**DIRECTIVE**.
Render all of the rows below as a JSON list of strings, with one string per line and no blank lines. Leave the pictures out of the answer.
══ DATA SUPPLIED
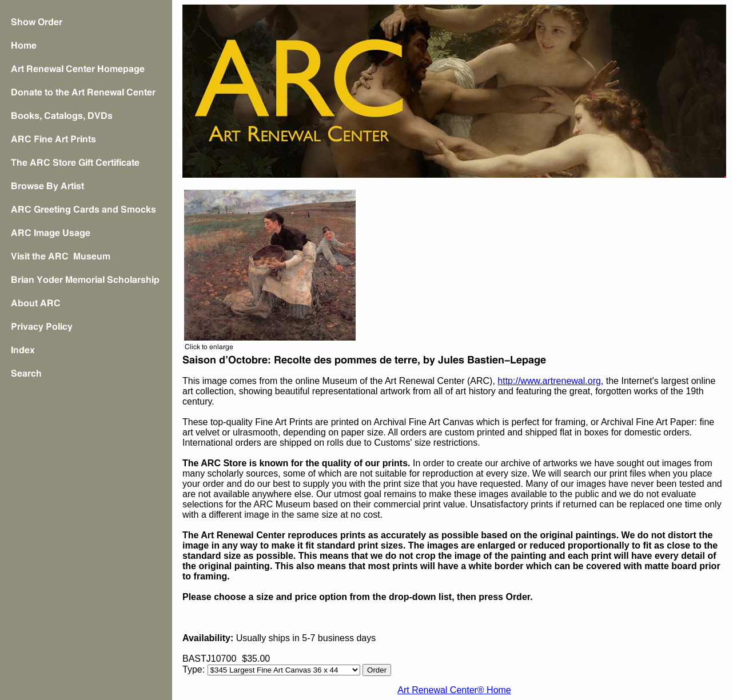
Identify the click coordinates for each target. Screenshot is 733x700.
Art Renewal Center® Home (454, 690)
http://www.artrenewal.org (549, 381)
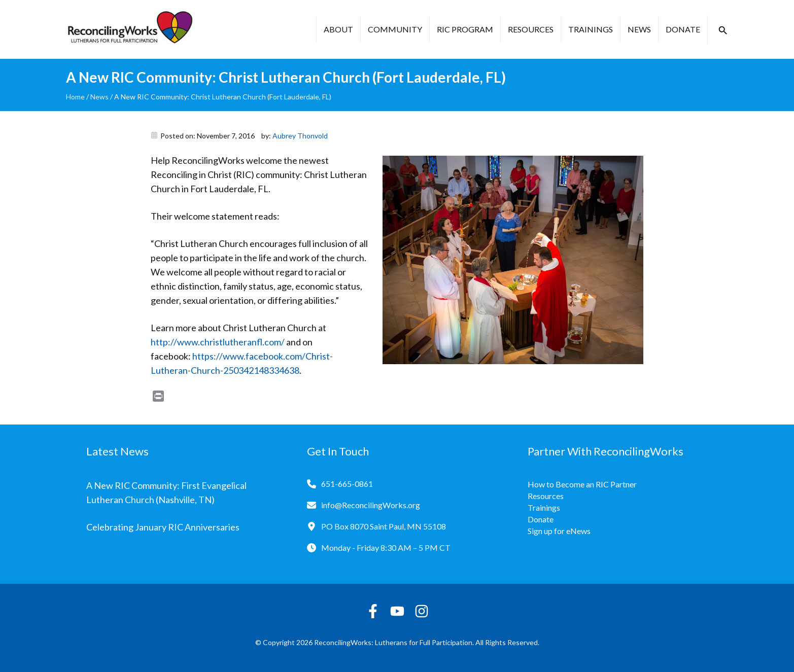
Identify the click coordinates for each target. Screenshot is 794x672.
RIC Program (465, 29)
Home (75, 96)
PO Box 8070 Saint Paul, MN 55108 (384, 526)
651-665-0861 (347, 483)
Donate (683, 29)
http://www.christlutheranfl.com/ (218, 342)
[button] (723, 30)
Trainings (591, 29)
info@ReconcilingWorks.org (370, 505)
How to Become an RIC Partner (582, 484)
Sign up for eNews (559, 530)
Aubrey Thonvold (300, 135)
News (639, 29)
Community (395, 29)
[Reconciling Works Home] (129, 29)
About (338, 29)
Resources (531, 29)
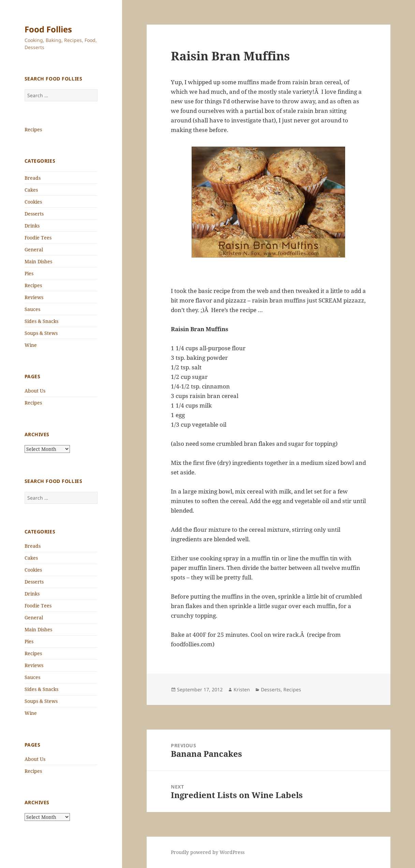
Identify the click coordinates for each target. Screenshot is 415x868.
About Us (35, 391)
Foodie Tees (38, 237)
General (34, 249)
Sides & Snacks (41, 321)
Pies (29, 273)
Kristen (242, 689)
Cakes (31, 190)
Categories (40, 161)
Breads (32, 178)
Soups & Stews (41, 333)
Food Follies (48, 29)
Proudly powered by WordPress (208, 852)
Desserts (34, 214)
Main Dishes (38, 261)
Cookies (33, 202)
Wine (31, 345)
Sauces (32, 309)
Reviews (34, 297)
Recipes (33, 129)
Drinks (32, 225)
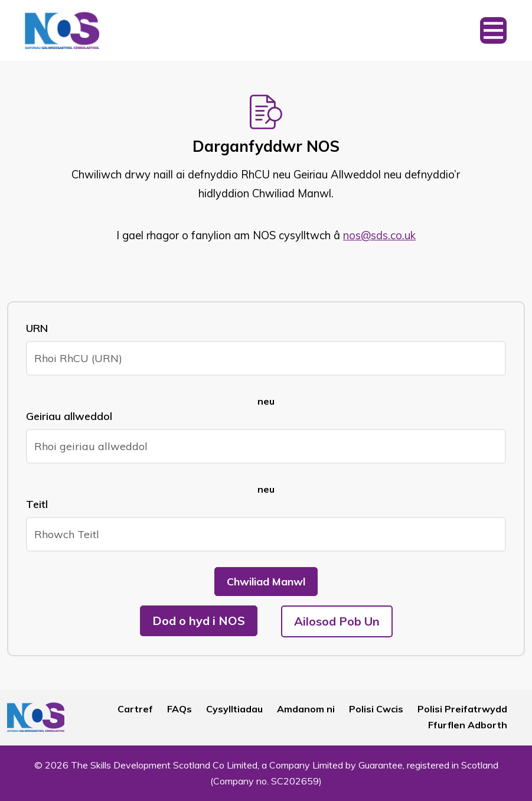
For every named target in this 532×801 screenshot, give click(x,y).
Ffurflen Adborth (468, 725)
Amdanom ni (306, 709)
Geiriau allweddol (69, 416)
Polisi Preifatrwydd (462, 709)
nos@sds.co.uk (379, 235)
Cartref (135, 709)
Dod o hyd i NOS (198, 620)
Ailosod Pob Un (337, 621)
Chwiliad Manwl (266, 581)
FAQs (179, 709)
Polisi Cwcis (376, 709)
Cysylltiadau (234, 709)
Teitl (37, 504)
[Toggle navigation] (493, 30)
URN (37, 328)
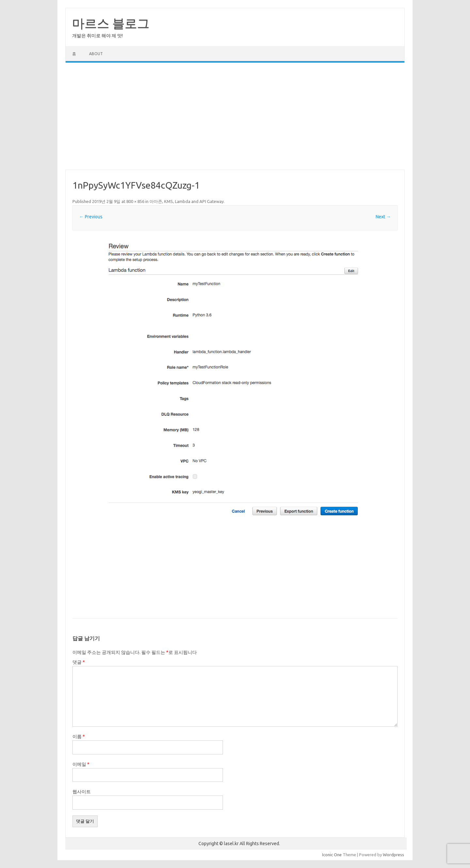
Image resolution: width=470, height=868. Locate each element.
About (96, 54)
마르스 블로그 (111, 23)
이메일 (81, 764)
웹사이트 (82, 792)
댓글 (79, 662)
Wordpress (393, 855)
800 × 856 (135, 201)
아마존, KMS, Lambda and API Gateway (187, 201)
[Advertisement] (235, 116)
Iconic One (332, 855)
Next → (383, 217)
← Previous (91, 217)
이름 (79, 736)
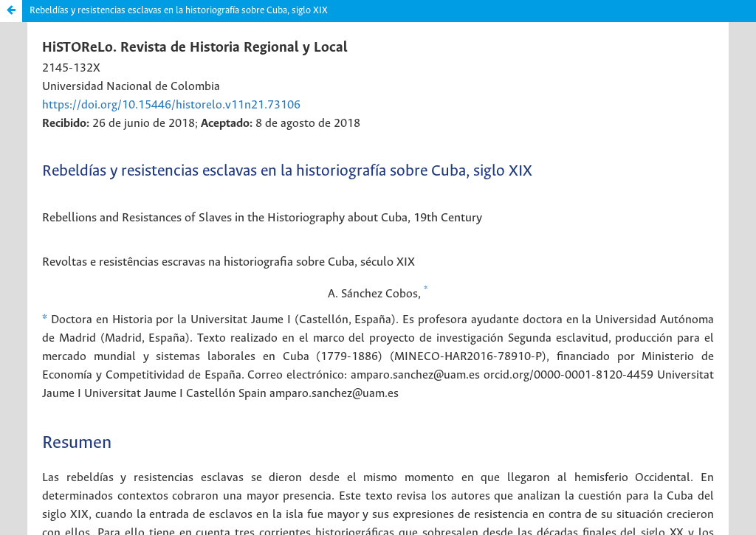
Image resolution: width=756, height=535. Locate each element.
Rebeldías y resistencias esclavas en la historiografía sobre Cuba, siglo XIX (179, 10)
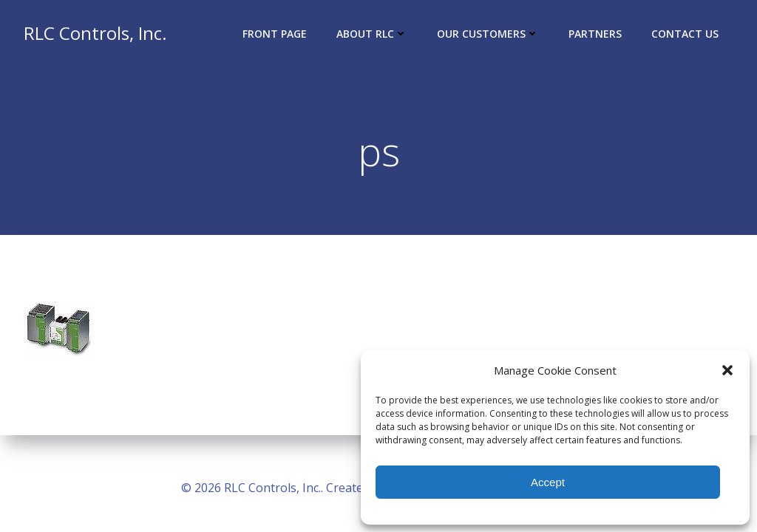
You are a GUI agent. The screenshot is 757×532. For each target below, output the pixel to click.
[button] (727, 370)
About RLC (372, 33)
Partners (595, 33)
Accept (548, 482)
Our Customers (488, 33)
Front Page (274, 33)
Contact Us (685, 33)
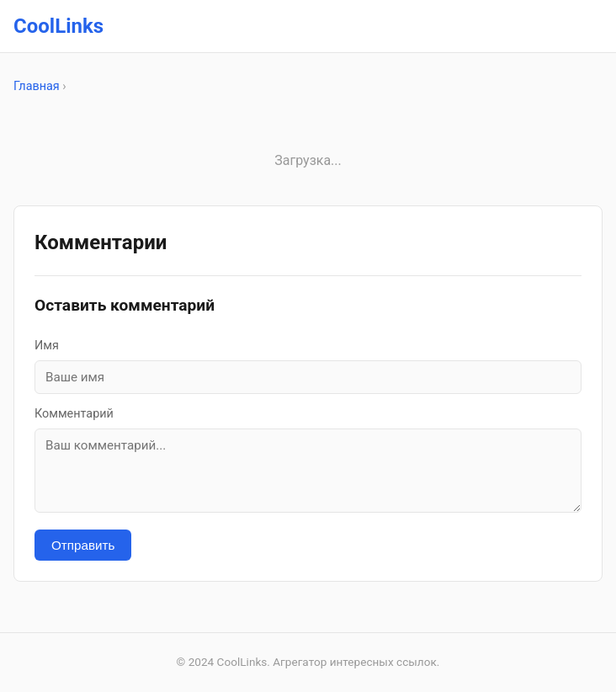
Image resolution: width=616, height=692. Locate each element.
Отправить (82, 545)
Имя (46, 345)
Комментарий (74, 413)
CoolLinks (58, 26)
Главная (36, 86)
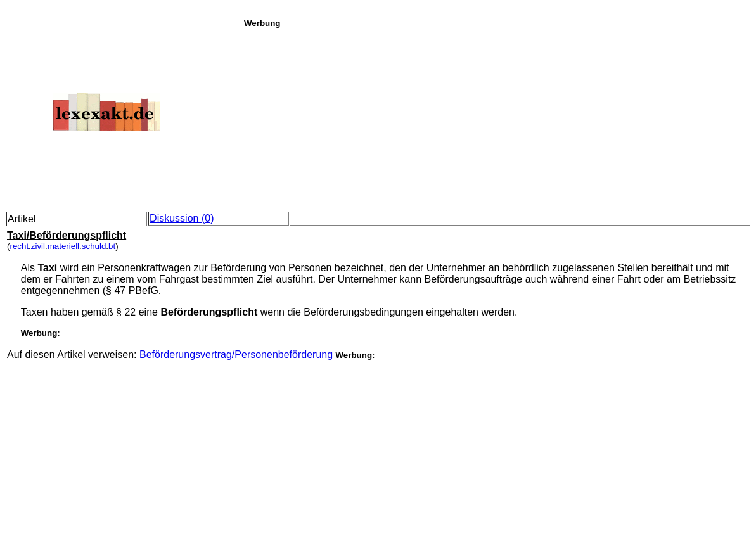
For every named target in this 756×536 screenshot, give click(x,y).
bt (112, 246)
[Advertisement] (496, 117)
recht (19, 246)
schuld (94, 246)
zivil (38, 246)
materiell (63, 246)
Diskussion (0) (181, 218)
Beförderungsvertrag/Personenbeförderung (238, 354)
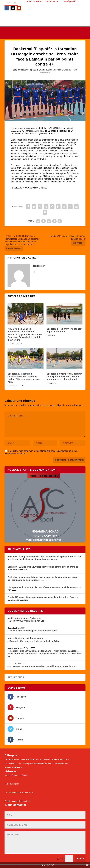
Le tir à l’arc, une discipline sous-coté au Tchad (34, 630)
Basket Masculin (53, 70)
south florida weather (18, 618)
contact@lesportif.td (21, 801)
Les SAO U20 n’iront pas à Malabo (27, 621)
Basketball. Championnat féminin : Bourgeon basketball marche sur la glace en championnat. (64, 376)
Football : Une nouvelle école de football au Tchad (35, 641)
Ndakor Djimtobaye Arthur (20, 638)
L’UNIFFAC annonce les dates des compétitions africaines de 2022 (43, 666)
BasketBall (67, 70)
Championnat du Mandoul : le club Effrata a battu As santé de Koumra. (43, 587)
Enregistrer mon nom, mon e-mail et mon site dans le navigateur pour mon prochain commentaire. (41, 452)
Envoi (81, 858)
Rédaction (26, 70)
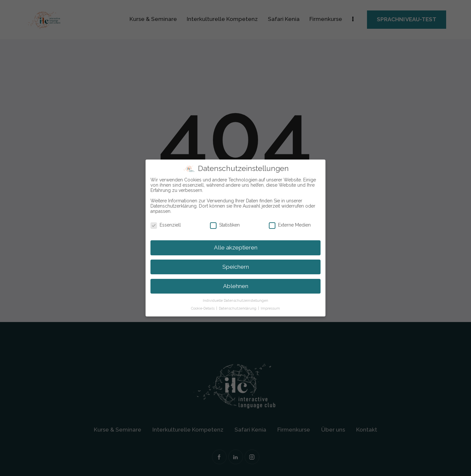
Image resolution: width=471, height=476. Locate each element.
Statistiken (228, 225)
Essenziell (168, 225)
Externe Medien (292, 225)
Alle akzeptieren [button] (236, 247)
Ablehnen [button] (236, 286)
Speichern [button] (236, 266)
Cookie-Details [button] (203, 308)
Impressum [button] (270, 308)
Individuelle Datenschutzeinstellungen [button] (236, 300)
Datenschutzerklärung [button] (238, 308)
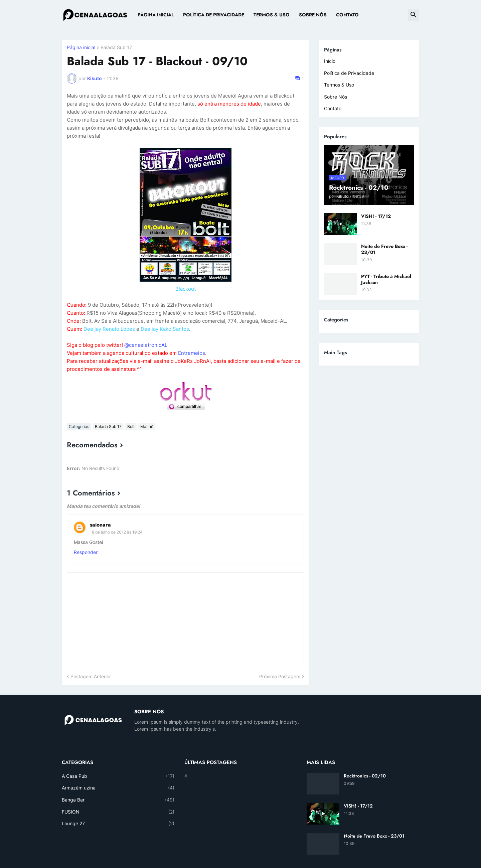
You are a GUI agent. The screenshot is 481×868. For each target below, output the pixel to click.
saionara (100, 525)
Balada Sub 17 (116, 48)
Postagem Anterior (91, 676)
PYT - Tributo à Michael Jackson (386, 279)
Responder (86, 552)
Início (330, 61)
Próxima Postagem (280, 676)
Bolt (131, 426)
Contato (347, 15)
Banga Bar (118, 800)
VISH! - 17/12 (376, 216)
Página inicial (81, 48)
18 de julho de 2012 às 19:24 (116, 532)
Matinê (147, 426)
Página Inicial (156, 15)
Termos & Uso (271, 15)
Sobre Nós (313, 15)
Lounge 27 (118, 824)
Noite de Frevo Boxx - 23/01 (384, 249)
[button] (414, 15)
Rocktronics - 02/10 (364, 776)
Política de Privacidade (214, 15)
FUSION (118, 812)
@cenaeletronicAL (146, 345)
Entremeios (192, 353)
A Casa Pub (118, 776)
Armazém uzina (118, 788)
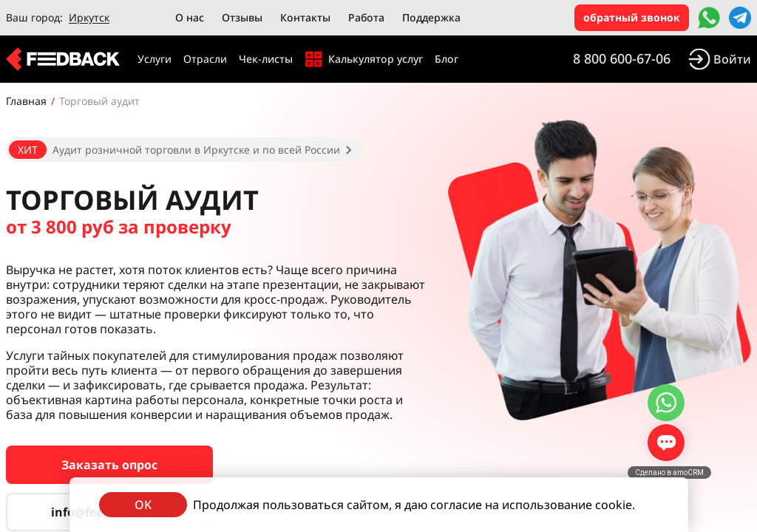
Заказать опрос (109, 465)
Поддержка (431, 17)
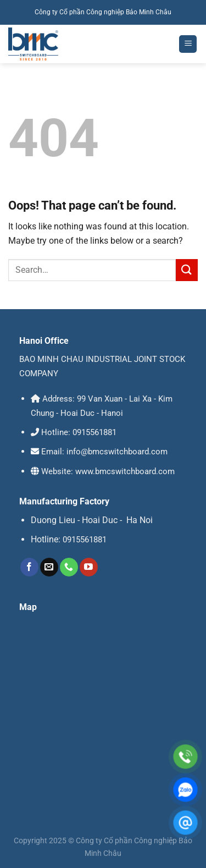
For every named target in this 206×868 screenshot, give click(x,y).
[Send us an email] (49, 567)
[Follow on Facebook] (29, 567)
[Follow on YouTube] (88, 567)
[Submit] (187, 270)
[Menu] (188, 44)
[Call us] (69, 567)
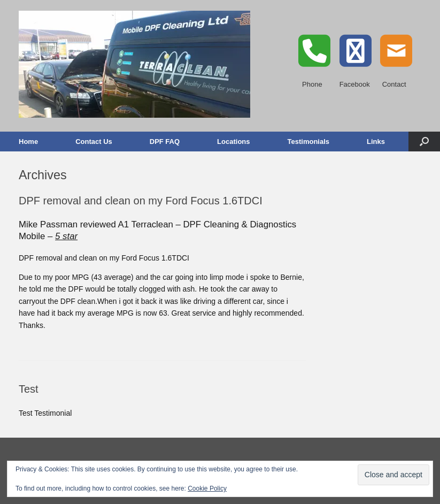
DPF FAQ (165, 141)
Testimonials (308, 141)
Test (28, 389)
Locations (233, 141)
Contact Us (94, 141)
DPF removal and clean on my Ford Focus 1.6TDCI (141, 201)
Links (376, 141)
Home (28, 141)
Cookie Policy (207, 488)
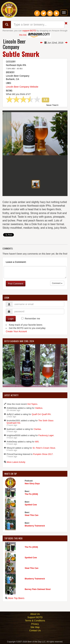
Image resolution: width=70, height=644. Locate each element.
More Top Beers (16, 598)
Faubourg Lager (46, 435)
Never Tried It (52, 105)
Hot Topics (32, 404)
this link (23, 35)
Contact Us (35, 630)
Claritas (37, 429)
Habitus (39, 408)
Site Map (35, 627)
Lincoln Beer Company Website (22, 87)
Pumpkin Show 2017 (43, 454)
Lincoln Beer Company (14, 44)
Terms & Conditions (35, 620)
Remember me (32, 318)
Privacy (35, 624)
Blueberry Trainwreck (35, 526)
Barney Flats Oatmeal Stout (38, 589)
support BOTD (29, 30)
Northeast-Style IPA (16, 65)
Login (11, 319)
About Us (35, 614)
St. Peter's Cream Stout (44, 448)
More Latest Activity (16, 462)
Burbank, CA (12, 79)
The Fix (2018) (31, 494)
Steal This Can (32, 515)
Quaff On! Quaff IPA (41, 414)
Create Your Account (16, 331)
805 (37, 442)
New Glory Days (32, 484)
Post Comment (16, 284)
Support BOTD (35, 617)
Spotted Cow (31, 504)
════
**THE REPLY**.
[
  "Identify the click coordinates for each target. Screenshot is 733x700.",
  "Art Renewal Center® Home (454, 690)",
  "http://www.artrenewal.org (549, 381)",
  "Identify the click coordinates for each target. Screenshot is 794x672.",
  "RIC Program (465, 29)",
  "Home (75, 96)",
  "PO Box 8070 Saint Paul, MN 55108 (384, 526)",
  "651-665-0861 (347, 483)",
  "Donate (683, 29)",
  "http://www.christlutheranfl.com/ (218, 342)",
  "[button] (723, 30)",
  "Trainings (591, 29)",
  "info@ReconcilingWorks.org (370, 505)",
  "How to Become an RIC Partner (582, 484)",
  "Sign up for eNews (559, 530)",
  "Aubrey Thonvold (300, 135)",
  "News (639, 29)",
  "Community (395, 29)",
  "[Reconciling Works Home] (129, 29)",
  "About (338, 29)",
  "Resources (531, 29)",
  "Identify the click coordinates for each target. Screenshot is 415x868.",
  "About Us (35, 391)",
  "Foodie Tees (38, 237)",
  "General (34, 249)",
  "Sides & Snacks (41, 321)",
  "Pies (29, 273)",
  "Kristen (242, 689)",
  "Cakes (31, 190)",
  "Categories (40, 161)",
  "Breads (32, 178)",
  "Soups & Stews (41, 333)",
  "Food Follies (48, 29)",
  "Proudly powered by WordPress (208, 852)",
  "Desserts (34, 214)",
  "Main Dishes (38, 261)",
  "Cookies (33, 202)",
  "Wine (31, 345)",
  "Sauces (32, 309)",
  "Reviews (34, 297)",
  "Recipes (33, 129)",
  "Drinks (32, 225)",
  "For every named target in this 532×801 screenshot, give click(x,y).",
  "Ffurflen Adborth (468, 725)",
  "Amdanom ni (306, 709)",
  "Geiriau allweddol (69, 416)",
  "Polisi Preifatrwydd (462, 709)",
  "nos@sds.co.uk (379, 235)",
  "Cartref (135, 709)",
  "Dod o hyd i NOS (198, 620)",
  "Ailosod Pob Un (337, 621)",
  "Chwiliad Manwl (266, 581)",
  "FAQs (179, 709)",
  "Polisi Cwcis (376, 709)",
  "Cysylltiadau (234, 709)",
  "Teitl (37, 504)",
  "[Toggle navigation] (493, 30)",
  "URN (37, 328)",
  "Image resolution: width=470, height=868. Locate each element.",
  "About (96, 54)",
  "마르스 블로그 (111, 23)",
  "이메일 (81, 764)",
  "웹사이트 (82, 792)",
  "댓글 (79, 662)",
  "Wordpress (393, 855)",
  "800 × 856 (135, 201)",
  "아마존, KMS, Lambda and API Gateway (187, 201)",
  "[Advertisement] (235, 116)",
  "Iconic One (332, 855)",
  "Next → (383, 217)",
  "← Previous (91, 217)",
  "이름 (79, 736)",
  "Image resolution: width=756, height=535. Locate each element.",
  "Rebeldías y resistencias esclavas en la historiografía sobre Cuba, siglo XIX (179, 10)",
  "You are a GUI agent. The screenshot is 757×532. For each target below, output the pixel to click.",
  "[button] (727, 370)",
  "About RLC (372, 33)",
  "Partners (595, 33)",
  "Accept (548, 482)",
  "Our Customers (488, 33)",
  "Front Page (274, 33)",
  "Contact Us (685, 33)",
  "Image resolution: width=616, height=692. Locate each element.",
  "Отправить (82, 545)",
  "Имя (46, 345)",
  "Комментарий (74, 413)",
  "CoolLinks (58, 26)",
  "Главная (36, 86)",
  "For every named target in this 756×536 screenshot, give click(x,y).",
  "bt (112, 246)",
  "[Advertisement] (496, 117)",
  "recht (19, 246)",
  "schuld (94, 246)",
  "zivil (38, 246)",
  "materiell (63, 246)",
  "Diskussion (0) (181, 218)",
  "Beförderungsvertrag/Personenbeförderung (238, 354)",
  "Le tir à l’arc, une discipline sous-coté au Tchad (34, 630)",
  "Basket Masculin (53, 70)",
  "south florida weather (18, 618)",
  "contact@lesportif.td (21, 801)",
  "Les SAO U20 n’iront pas à Malabo (27, 621)",
  "Basketball. Championnat féminin : Bourgeon basketball marche sur la glace en championnat. (64, 376)",
  "Football : Une nouvelle école de football au Tchad (35, 641)",
  "Ndakor Djimtobaye Arthur (20, 638)",
  "L’UNIFFAC annonce les dates des compétitions africaines de 2022 (43, 666)",
  "BasketBall (67, 70)",
  "Championnat du Mandoul : le club Effrata a battu As santé de Koumra. (43, 587)",
  "Enregistrer mon nom, mon e-mail et mon site dans le navigateur pour mon prochain commentaire. (41, 452)",
  "Envoi (81, 858)",
  "Rédaction (26, 70)",
  "Image resolution: width=471, height=476. Locate each element.",
  "Statistiken (228, 225)",
  "Essenziell (168, 225)",
  "Externe Medien (292, 225)",
  "Alle akzeptieren [button] (236, 247)",
  "Ablehnen [button] (236, 286)",
  "Speichern [button] (236, 266)",
  "Cookie-Details [button] (203, 308)",
  "Impressum [button] (270, 308)",
  "Individuelle Datenschutzeinstellungen [button] (236, 300)",
  "Datenschutzerklärung [button] (238, 308)",
  "You are a GUI agent. The screenshot is 481×868. For each target below, output the pixel to click.",
  "saionara (100, 525)",
  "Balada Sub 17 (116, 48)",
  "Postagem Anterior (91, 676)",
  "PYT - Tributo à Michael Jackson (386, 279)",
  "Responder (86, 552)",
  "Início (330, 61)",
  "Próxima Postagem (280, 676)",
  "Bolt (131, 426)",
  "Contato (347, 15)",
  "Banga Bar (118, 800)",
  "VISH! - 17/12 (376, 216)",
  "Página inicial (81, 48)",
  "18 de julho de 2012 às 19:24 (116, 532)",
  "Matinê (147, 426)",
  "Página Inicial (156, 15)",
  "Termos & Uso (271, 15)",
  "Sobre Nós (313, 15)",
  "Lounge 27 (118, 824)",
  "Noite de Frevo Boxx - 23/01 (384, 249)",
  "[button] (414, 15)",
  "Rocktronics - 02/10 (364, 776)",
  "Política de Privacidade (214, 15)",
  "FUSION (118, 812)",
  "@cenaeletronicAL (146, 345)",
  "Entremeios (192, 353)",
  "A Casa Pub (118, 776)",
  "Armazém uzina (118, 788)",
  "Заказать опрос (109, 465)",
  "Поддержка (431, 17)",
  "For every named target in this 206×868 screenshot, give click(x,y).",
  "[Send us an email] (49, 567)",
  "[Follow on Facebook] (29, 567)",
  "[Follow on YouTube] (88, 567)",
  "[Submit] (187, 270)",
  "[Menu] (188, 44)",
  "[Call us] (69, 567)",
  "DPF FAQ (165, 141)",
  "Testimonials (308, 141)",
  "Test (28, 389)",
  "Locations (233, 141)",
  "Contact Us (94, 141)",
  "DPF removal and clean on my Ford Focus 1.6TDCI (141, 201)",
  "Links (376, 141)",
  "Home (28, 141)",
  "Cookie Policy (207, 488)",
  "Image resolution: width=70, height=644. Locate each element.",
  "More Top Beers (16, 598)",
  "Faubourg Lager (46, 435)",
  "Never Tried It (52, 105)",
  "Hot Topics (32, 404)",
  "this link (23, 35)",
  "Contact Us (35, 630)",
  "Claritas (37, 429)",
  "Habitus (39, 408)",
  "Site Map (35, 627)",
  "Lincoln Beer Company Website (22, 87)",
  "Pumpkin Show 2017 (43, 454)",
  "Lincoln Beer Company (14, 44)",
  "Terms & Conditions (35, 620)",
  "Remember me (32, 318)",
  "Privacy (35, 624)",
  "Blueberry Trainwreck (35, 526)",
  "Barney Flats Oatmeal Stout (38, 589)",
  "support BOTD (29, 30)",
  "Northeast-Style IPA (16, 65)",
  "Login (11, 319)",
  "About Us (35, 614)",
  "St. Peter's Cream Stout (44, 448)",
  "More Latest Activity (16, 462)",
  "Burbank, CA (12, 79)",
  "The Fix (2018) (31, 494)",
  "Steal This Can (32, 515)",
  "Quaff On! Quaff IPA (41, 414)",
  "Create Your Account (16, 331)",
  "805 (37, 442)",
  "New Glory Days (32, 484)",
  "Post Comment (16, 284)",
  "Support BOTD (35, 617)",
  "Spotted Cow (31, 504)"
]